### Objectif 1
D'après l'extrait sur la formation continue, pour quel voyage Marco Polo est-il célèbre ?
### Objectif 2
Recopiez à l'identique le passage de l'extrait sur la formation continue, en commençant par « Clot-Exploration-2.jpg© Agence Zeppelin/Lucas » et en allant jusqu'à « étant bien équipé. ».

### Extrait du document
-=-=-=-=-
Par Brigitte Perrin, CFCD, Université de Genève

Les explorateurs bousculent nos certitudes, nous captivent, nous émerveillent, nous invitent à repenser notre monde. Il en va de même pour la formation continue. Interview croisée.

Clot-Exploration-2.jpg© Agence Zeppelin/Lucas Santucci/Adaptation

Les grands explorateurs fascinent : Marco Polo, célèbre pour son voyage en Chine, Cousteau, qui rend accessible au grand public des lieux inaccessibles, et plus récemment les aventures arctiques de Mike Horn, à la rencontre des milieux extrêmes et des humains qui les peuplent. Depuis toujours, nous sommes habités par la quête de l’inconnu, mus par la soif insatiable de découvrir ce qui se cache derrière l’horizon. Pourtant, lorsque l’inconnu survient dans notre quotidien, lorsque de nouvelles technologies ou méthodes s’imposent à nous, que le changement climatique bouscule nos habitudes, ou que nos métiers se transforment, la fascination laisse la place à la peur. La formation devient alors une réponse pour appréhender le changement. Elle nous permet, tel l’explorateur, d’affronter l’inconnu en étant bien équipé.
-=-=-=-=-
Éléments répertoriés dans un jeu de données

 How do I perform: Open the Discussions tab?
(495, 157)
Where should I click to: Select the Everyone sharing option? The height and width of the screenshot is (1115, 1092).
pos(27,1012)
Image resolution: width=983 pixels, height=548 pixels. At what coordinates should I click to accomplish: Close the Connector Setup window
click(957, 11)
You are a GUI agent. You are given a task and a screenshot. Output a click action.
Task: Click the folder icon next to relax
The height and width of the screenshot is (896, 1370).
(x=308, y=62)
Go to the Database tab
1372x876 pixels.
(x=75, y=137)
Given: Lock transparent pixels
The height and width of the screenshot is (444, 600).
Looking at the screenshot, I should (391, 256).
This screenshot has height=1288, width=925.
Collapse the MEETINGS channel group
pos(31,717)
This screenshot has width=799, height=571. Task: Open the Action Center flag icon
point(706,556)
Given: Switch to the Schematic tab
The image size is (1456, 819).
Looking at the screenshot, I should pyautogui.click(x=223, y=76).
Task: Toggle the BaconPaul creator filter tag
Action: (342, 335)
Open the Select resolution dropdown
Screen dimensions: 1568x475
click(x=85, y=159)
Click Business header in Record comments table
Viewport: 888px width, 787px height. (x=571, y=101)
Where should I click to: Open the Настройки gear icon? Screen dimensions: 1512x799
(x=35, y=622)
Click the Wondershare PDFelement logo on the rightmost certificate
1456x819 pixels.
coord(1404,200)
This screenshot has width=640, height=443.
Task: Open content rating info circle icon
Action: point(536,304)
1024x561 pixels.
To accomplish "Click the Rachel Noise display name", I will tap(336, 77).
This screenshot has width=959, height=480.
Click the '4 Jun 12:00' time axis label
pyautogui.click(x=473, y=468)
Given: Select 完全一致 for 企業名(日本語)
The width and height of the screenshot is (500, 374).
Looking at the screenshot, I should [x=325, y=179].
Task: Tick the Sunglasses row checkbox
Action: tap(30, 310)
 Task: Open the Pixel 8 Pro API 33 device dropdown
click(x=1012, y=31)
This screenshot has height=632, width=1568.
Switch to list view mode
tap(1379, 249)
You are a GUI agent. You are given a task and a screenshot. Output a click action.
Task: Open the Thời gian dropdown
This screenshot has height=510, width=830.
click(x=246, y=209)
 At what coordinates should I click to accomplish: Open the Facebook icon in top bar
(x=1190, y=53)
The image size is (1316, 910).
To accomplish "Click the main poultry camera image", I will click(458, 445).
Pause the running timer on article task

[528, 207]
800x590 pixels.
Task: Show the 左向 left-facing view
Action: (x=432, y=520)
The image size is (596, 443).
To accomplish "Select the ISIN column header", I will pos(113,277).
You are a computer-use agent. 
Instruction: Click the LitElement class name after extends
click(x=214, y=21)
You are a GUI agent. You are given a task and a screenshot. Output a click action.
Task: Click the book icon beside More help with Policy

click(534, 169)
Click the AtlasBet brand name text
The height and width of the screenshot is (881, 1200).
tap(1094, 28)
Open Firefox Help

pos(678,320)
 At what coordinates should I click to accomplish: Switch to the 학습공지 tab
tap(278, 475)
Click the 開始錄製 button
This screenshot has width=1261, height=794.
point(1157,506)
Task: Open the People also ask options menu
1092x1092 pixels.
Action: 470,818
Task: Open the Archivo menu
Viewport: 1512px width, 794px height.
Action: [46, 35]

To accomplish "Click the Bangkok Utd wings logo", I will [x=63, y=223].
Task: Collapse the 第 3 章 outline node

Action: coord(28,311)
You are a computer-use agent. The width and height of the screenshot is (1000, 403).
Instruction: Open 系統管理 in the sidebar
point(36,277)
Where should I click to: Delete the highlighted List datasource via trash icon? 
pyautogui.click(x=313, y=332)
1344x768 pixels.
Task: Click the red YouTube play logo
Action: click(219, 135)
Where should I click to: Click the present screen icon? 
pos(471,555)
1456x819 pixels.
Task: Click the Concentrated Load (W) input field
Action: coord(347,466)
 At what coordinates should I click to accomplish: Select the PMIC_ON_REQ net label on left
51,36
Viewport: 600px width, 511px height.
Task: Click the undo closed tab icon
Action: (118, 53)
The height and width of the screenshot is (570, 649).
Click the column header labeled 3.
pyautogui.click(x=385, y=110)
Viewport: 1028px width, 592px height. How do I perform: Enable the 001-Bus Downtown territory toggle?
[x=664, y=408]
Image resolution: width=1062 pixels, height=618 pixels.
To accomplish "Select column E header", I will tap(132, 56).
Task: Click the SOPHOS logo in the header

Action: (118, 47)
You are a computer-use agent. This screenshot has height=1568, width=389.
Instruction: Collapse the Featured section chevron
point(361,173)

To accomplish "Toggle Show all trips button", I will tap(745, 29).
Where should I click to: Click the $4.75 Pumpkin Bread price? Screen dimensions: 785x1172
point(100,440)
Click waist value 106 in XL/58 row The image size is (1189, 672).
-=-=-=-=-
### Réponse complète 1
Pour son voyage en Chine.

### Réponse complète 2
Clot-Exploration-2.jpg© Agence Zeppelin/Lucas Santucci/Adaptation

Les grands explorateurs fascinent : Marco Polo, célèbre pour son voyage en Chine, Cousteau, qui rend accessible au grand public des lieux inaccessibles, et plus récemment les aventures arctiques de Mike Horn, à la rencontre des milieux extrêmes et des humains qui les peuplent. Depuis toujours, nous sommes habités par la quête de l’inconnu, mus par la soif insatiable de découvrir ce qui se cache derrière l’horizon. Pourtant, lorsque l’inconnu survient dans notre quotidien, lorsque de nouvelles technologies ou méthodes s’imposent à nous, que le changement climatique bouscule nos habitudes, ou que nos métiers se transforment, la fascination laisse la place à la peur. La formation devient alors une réponse pour appréhender le changement. Elle nous permet, tel l’explorateur, d’affronter l’inconnu en étant bien équipé.